Since the folks at the Winnebago Service Center don’t work on weekends, we spent the last two days just goofing off, waiting for work to resume on our motorhome today.
Saturday we caught up on some paperwork, visited with our neighbors here at Camp Winnebago, and then went out to dinner with a few folks, at a fantastic restaurant in the tiny town of Thompson, Iowa called the Branding Iron. I had one of the best rib eye steaks I’ve ever eaten there, and Miss Terry had grilled salmon that she absolutely loved. I’m not much of a salmon fan, but I took one bite of hers and resolved to order it if we went back again.
Sunday we went exploring in Clear Lake with our pals Ron and Brenda Speidel. Old time rock and roll fans will know Clear Lake because it was here, on February 3, 1959, that musicians Buddy Holly, Ritchie Valens and J.P. Richardson (the Big Bopper) were killed when their chartered Beech Bonanza crashed into a corn field shortly after takeoff, during a winter storm. In addition to the three popular performers, pilot Roger Peterson was also killed in the crash. The tragedy became known as The Day The Music Died.

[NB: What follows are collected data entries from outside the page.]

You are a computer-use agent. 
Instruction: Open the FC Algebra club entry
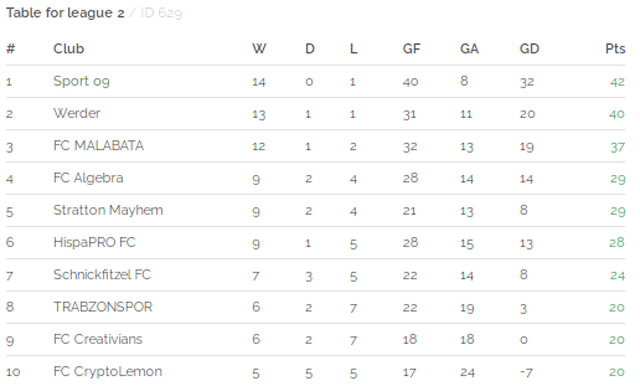[x=88, y=178]
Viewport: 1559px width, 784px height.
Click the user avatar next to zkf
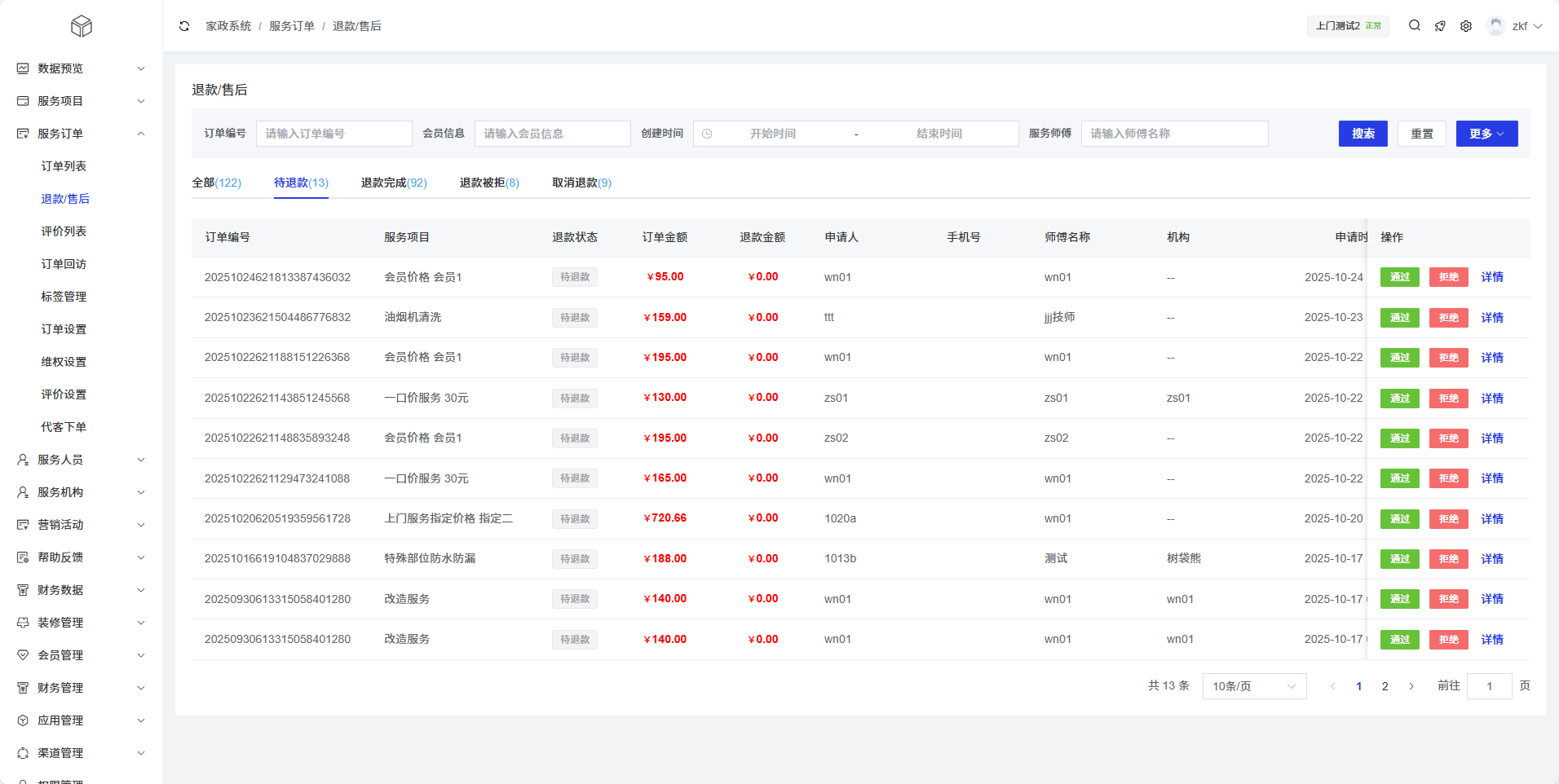click(x=1495, y=26)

Ron and Brenda had been to the crash site a couple of years ago, but there was some confusion as to the exact route to get there, and we made a couple of false starts before we finally stopped to ask a lady working in her yard for directions. (Or, as Ron says, “clarification” of what he already knew). She laughed, pointed us in the right direction, and joked with us about men never wanting to ask directions. “If Moses had been a woman, the Israelites wouldn’t have spent 40 years wandering lost in the desert,” she declared.
Finally at the crash site, we parked the car and took a photo of these giant Buddy Holly glasses, and then walked about a 1/2 mile down a dirt path into a cornfield.
A simple stainless steel monument, shaped like a guitar, and topped off with three records, stands where the airplane plunged into the earth. The monument looks like it is surrounded by what at first looks like a pile of trash, but upon closer inspection turns out to be small tributes and gifts left by fans. Everything from photographs and notes, to trinkets, and even a cassette tape of a Buddy Holly concert.
Next to the monument is a separate memorial to the 21 year old pilot of the airplane, Roger Peterson.
Back in Clear Lake, we stopped by the Surf Ballroom, where the musicians played their last concert, the night before they died. The venue still draws big name performers. The marquee said that Ted Nugent had played there just two days ago.
As we were leaving town, we checked out this neat pyramid shaped house, which has won awards and has been featured in architectural magazines.
Back in Forest City, we dumped our holding tanks and filled up on fresh water, and then went out for a quick dinner at A&W Root Beer. You know the humidity is high in the Midwest when restaurants have signs like this on their doors!
Today we had to be up at the ungodly hour of 5 a.m., because they were scheduled to take our motorhome back into the shop at 6 a.m. to get going on the rest of the work we have scheduled.
I have no idea why these people don’t work on a more reasonable schedule, starting at maybe 8 a.m., which is still way too early for me, but at least it would be daylight outside. I told Ron not to be surprised if I showed up on his doorstep looking for a place to curl up and snooze during the day!
Thought For The Day – If you can’t change your mind, are you sure you still have one?